* _Job 1_
Transcribe the passage of the node roles thread that runs from "Re: First class" to "failure to understand.".

Re: First class support for node roles

Mike Drob Sun, 05 Dec 2021 17:44:58 -0800

Ilan,

Can you provide a more detailed concrete example? I’m having a lot of
trouble understanding what you are proposing, beyond that it is somehow
contraindicated with what Ishan/Noble suggest.


Apologies for my failure to understand.

Thanks,
Mike

On Sun, Dec 5, 2021 at 5:21 PM Ilan Ginzburg <[email protected]> wrote:

> If we go with optional role params, we need two defaults:
> 1. the param value to use when the role is specified without a parameter,
> and
> 2. the param value to use for the role on a node for which the role is
> not specified at all.
>
> I don't know how to sensibly name these defaults, but the actual
> values would be:
> overseer: default1=preferred, default2=allowed
> data: default1=on, default2=on
> coordinator: default1=on, default2=off
>
> If we do not allow specifying a role without a parameter, then
> default1 does not exist and the example Noble posted earlier covers
> us. But simple roles will be easier to use without parameters (and the
> transition from existing overseer role would be trivial).
>
> On Sun, Dec 5, 2021 at 7:17 AM Ishan Chattopadhyaya
> <[email protected]> wrote:
> >
> > I'm +1 on this. It "looks" complicated at first, but simplifies all
> headaches going forward.
> >
> > On Sun, Dec 5, 2021 at 11:46 AM Noble Paul <[email protected]> wrote:
> >>
> >> I shall update the SIP proposal if we have a consensus on this
> configuration
> >>
> >> On Sun, Dec 5, 2021 at 4:58 PM Noble Paul <[email protected]> wrote:
> >>>
> >>>
> >>>
> >>> On Sun, Dec 5, 2021 at 4:47 PM Gus Heck <[email protected]> wrote:
> >>>>
> >>>> I like this in that it's an example of how the overseer might be
> extended without creating a new role :)

* _Data section_
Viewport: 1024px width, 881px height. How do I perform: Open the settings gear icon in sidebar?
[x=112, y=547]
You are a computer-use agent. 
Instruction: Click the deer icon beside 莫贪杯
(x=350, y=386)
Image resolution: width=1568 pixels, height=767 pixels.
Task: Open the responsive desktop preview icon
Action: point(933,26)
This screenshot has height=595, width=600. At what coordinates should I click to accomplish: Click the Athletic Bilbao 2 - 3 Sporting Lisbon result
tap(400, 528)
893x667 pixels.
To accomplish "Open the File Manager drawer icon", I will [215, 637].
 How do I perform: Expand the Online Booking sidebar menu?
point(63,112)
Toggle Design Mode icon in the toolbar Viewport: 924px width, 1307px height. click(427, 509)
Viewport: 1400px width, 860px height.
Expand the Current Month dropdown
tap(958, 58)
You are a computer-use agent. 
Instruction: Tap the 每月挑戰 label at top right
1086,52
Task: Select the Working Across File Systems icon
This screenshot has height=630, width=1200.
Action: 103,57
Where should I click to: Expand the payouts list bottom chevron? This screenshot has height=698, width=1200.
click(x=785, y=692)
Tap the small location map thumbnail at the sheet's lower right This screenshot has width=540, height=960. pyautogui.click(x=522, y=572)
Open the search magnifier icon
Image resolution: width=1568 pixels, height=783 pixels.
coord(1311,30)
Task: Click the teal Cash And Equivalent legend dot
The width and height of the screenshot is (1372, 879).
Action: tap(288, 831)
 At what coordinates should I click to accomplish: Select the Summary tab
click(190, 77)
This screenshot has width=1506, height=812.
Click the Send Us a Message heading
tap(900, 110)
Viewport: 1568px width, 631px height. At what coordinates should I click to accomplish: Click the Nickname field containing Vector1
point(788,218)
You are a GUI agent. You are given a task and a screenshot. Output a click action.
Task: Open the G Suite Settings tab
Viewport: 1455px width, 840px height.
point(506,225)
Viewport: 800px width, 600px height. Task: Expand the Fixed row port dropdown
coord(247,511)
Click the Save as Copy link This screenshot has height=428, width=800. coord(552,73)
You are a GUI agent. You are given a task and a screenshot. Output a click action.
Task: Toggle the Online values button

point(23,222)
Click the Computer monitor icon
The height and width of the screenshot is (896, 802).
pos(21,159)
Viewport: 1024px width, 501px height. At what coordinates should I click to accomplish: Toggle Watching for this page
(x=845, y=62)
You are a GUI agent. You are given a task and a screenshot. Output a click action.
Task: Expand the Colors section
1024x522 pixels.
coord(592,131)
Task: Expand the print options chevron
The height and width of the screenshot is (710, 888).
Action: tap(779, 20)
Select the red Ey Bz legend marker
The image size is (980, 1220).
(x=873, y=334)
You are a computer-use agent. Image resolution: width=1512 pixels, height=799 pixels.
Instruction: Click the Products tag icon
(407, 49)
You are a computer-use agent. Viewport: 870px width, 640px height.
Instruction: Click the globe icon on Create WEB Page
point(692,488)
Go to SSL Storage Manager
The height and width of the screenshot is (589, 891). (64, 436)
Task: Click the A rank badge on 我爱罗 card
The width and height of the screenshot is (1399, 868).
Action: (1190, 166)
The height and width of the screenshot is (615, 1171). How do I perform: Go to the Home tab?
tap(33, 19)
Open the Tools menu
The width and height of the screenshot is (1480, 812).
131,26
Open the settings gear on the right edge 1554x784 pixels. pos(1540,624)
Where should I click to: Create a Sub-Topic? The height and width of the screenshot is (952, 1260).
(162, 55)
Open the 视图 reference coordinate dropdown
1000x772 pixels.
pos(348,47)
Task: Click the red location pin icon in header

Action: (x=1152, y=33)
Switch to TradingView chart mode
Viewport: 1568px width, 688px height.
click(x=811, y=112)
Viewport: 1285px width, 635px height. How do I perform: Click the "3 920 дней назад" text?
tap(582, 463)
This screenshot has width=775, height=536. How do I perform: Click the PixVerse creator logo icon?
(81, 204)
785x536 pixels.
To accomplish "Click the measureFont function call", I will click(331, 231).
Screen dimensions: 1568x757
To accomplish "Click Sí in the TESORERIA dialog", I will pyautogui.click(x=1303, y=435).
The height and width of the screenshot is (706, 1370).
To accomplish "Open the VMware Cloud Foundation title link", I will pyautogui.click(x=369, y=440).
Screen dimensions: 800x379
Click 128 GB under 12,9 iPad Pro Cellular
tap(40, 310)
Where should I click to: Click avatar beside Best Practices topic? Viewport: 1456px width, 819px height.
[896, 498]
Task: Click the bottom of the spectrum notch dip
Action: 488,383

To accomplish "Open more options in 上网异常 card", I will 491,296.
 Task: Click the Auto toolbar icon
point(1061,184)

* _Job 2_
Which lines of the records run from the line with "Where should I click to: Click" to the line with "I will 491,296."? Repeat them word for word, with both of those lines included.

* _Complete response 1_
Re: First class support for node roles

Mike Drob Sun, 05 Dec 2021 17:44:58 -0800

Ilan,

Can you provide a more detailed concrete example? I’m having a lot of
trouble understanding what you are proposing, beyond that it is somehow
contraindicated with what Ishan/Noble suggest.


Apologies for my failure to understand.

* _Complete response 2_
Where should I click to: Click avatar beside Best Practices topic? Viewport: 1456px width, 819px height.
[896, 498]
Task: Click the bottom of the spectrum notch dip
Action: 488,383

To accomplish "Open more options in 上网异常 card", I will 491,296.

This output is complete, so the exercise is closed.